Comecemos pela nomeação.
O Presidente da República escolheu alguém sobre quem recaíam “suspeitas” da esquerda por se tratar de um jornalista com posições conotadas com a direita. Isto já o colocava na “rampa inclinada” da apreciação.
O conteúdo.
Li, com cautela, o discurso e, em uma primeira apreciação, não lhe achei “pecado” notável; é emotivo, tenta gerar um clima de identidade com toda a gente, é crítico com os políticos – estabelece as distâncias comummente criadas pelos cidadãos vulgares quando falam de quem nos governa ou está dentro da esfera dos poderes do Estado –; tenta apelar para um “caminho” comum; condena a corrupção; fala da interioridade; refere os desejos vulgares de qualquer pai; traça de maneira tosca as diferenças estabelecidas pelo rodar dos tempos; refere esperanças que andam um pouco na boca de toda a gente; enfim, é o discurso da trivialidade. É o discurso do “homem da rua”; não é o discurso do intelectual, seja sociólogo, historiador ou filósofo.
As críticas
Li críticas e ouvi-as. Das escritas, realcei duas ou três de gente que me merece crédito; das ouvidas, tomei boa nota do que se disse na televisão, no tal programa que era a “Quadratura do Círculo”. Aqui geraram-se-me fortes dúvidas. Explico.
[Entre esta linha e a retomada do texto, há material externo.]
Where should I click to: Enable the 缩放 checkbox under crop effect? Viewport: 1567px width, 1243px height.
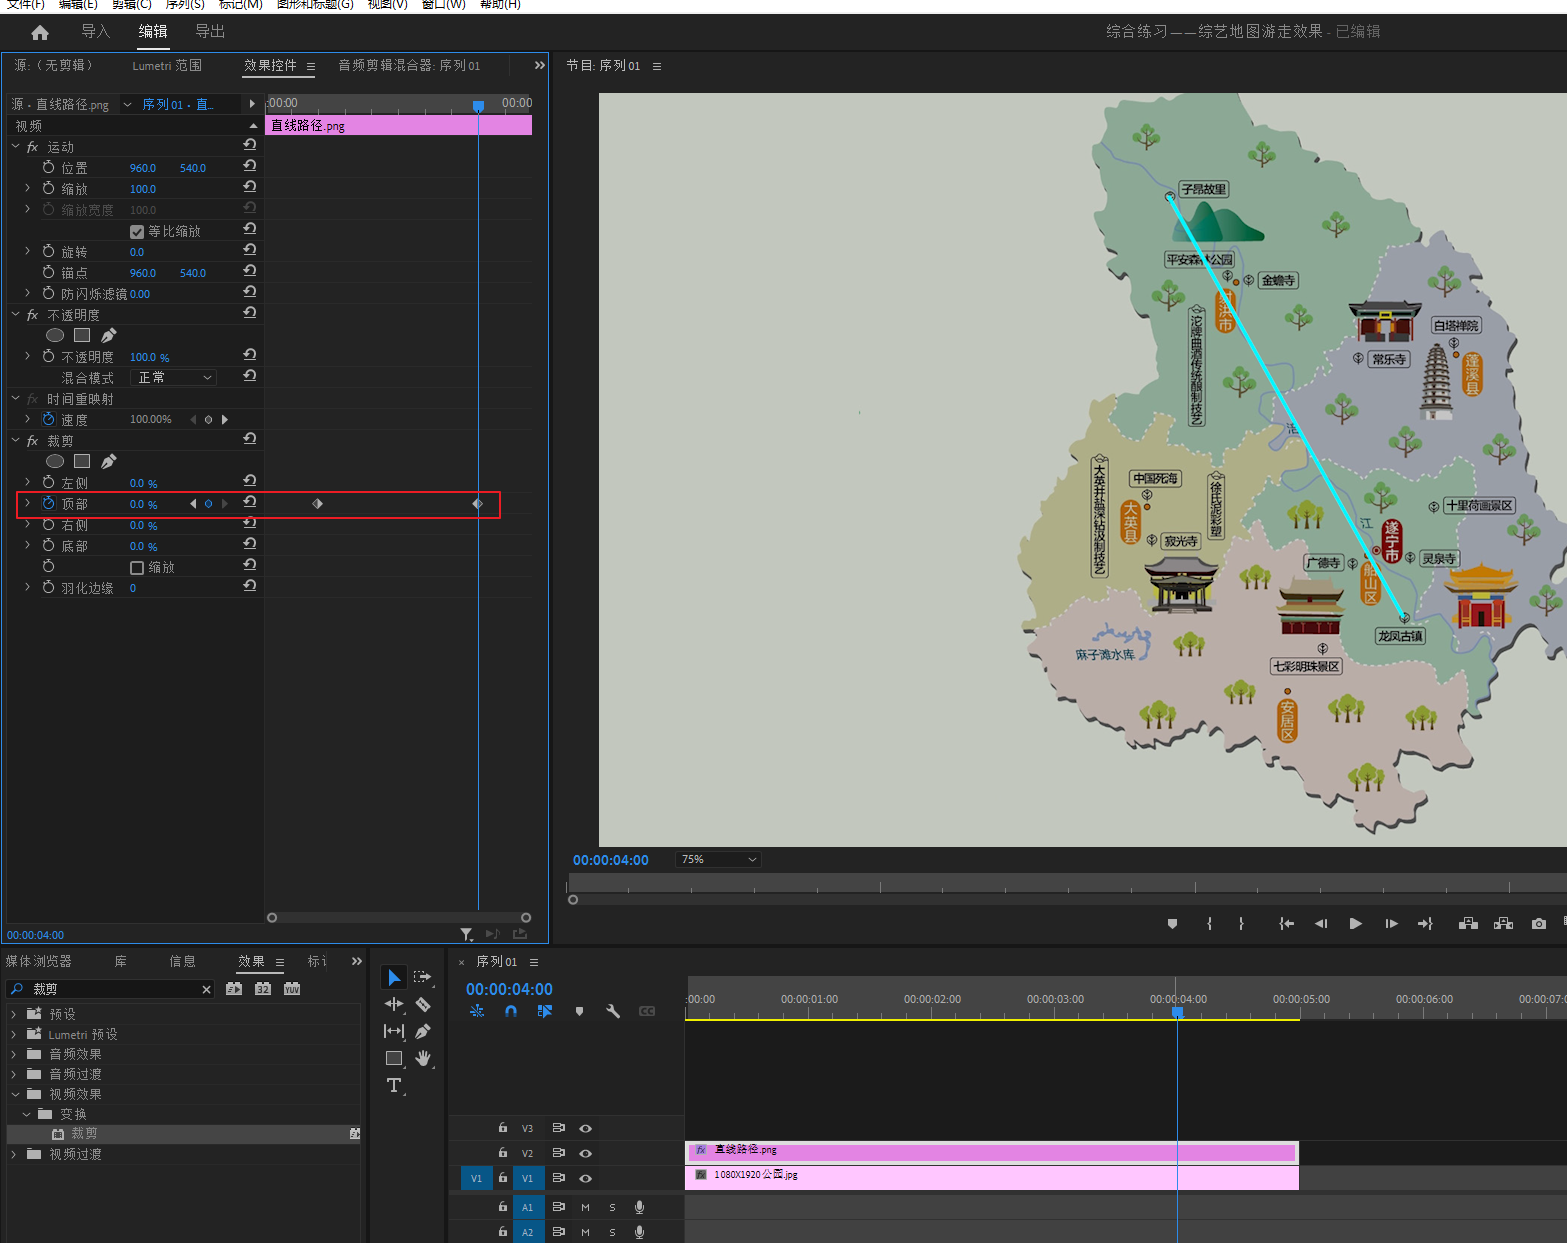click(137, 568)
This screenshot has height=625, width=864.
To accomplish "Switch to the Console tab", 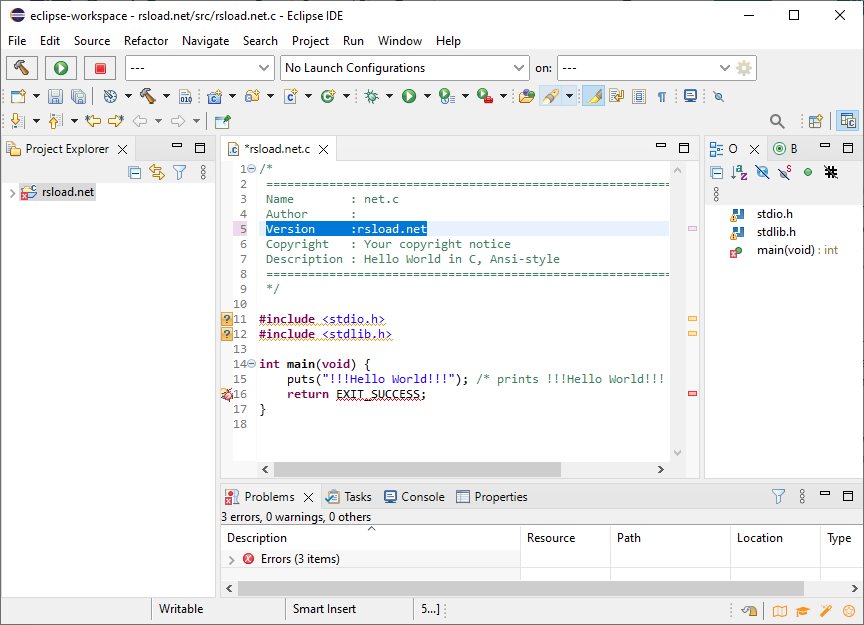I will [x=414, y=496].
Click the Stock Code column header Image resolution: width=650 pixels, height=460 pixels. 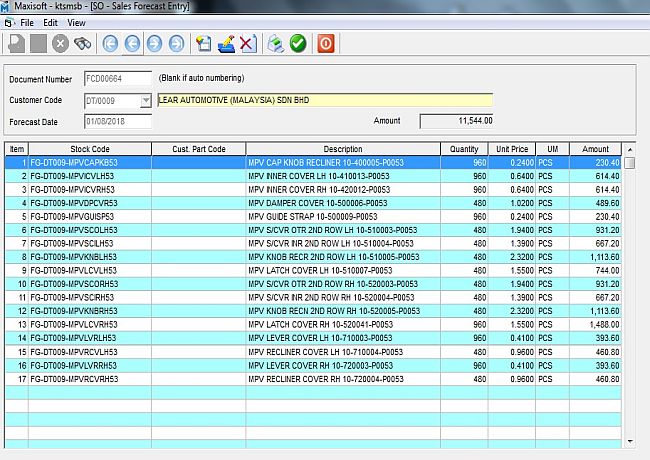90,149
O João Soares – que não é parvo e tem posicionamentos correctos no entendimento com a restante esquerda – fez uma leitura sem preconceitos nem juízos de exagerada condenação; o José Pacheco Pereira – um crítico e intelectual que admiro – fez uma leitura rebuscada, mas assente em bons princípios do que é a enviesada política praticada por alguns dos nossos mais destacados estadistas. Ele admite que a escolha de João Miguel Tavares foi uma “jogada” do Presidente e que todo o discurso “cheira” a “bafio” de um passado com mais de quarenta e cinco anos; um discurso a desligar os políticos dos eleitores e a apontar para um rumo, quando a democracia não tem rumo, porque se constrói momento a momento.
A minha posição.
Estabelecendo o cômputo de como interpretei o discurso, das críticas lidas e ouvidas, sinto-me tentado a admitir que houve, realmente, “manha” na escolha do orador, mas que este gorou completamente as expectativas do Presidente Marcelo Rebelo de Sousa, pois não teve a arte de fazer passar mensagem nenhuma, por muito subliminar que ela fosse. A única crítica válida, para mim, é a que se faz quanto à escolha do jovem orador, porque tudo o que foi dito sobre o discurso é fruto das distorções ditadas pelas posições do ou dos críticos. Faltou “golpe de asa” a João Miguel Tavares, voou rasteiro e pelo meio do diz-se diz-se vulgar; não há, de facto, mensagem nenhuma nas suas palavras, porque só há vulgaridades incapazes de criar uma plataforma donde a direita se possa lançar ou construir uma rampa para novas “aventuras”.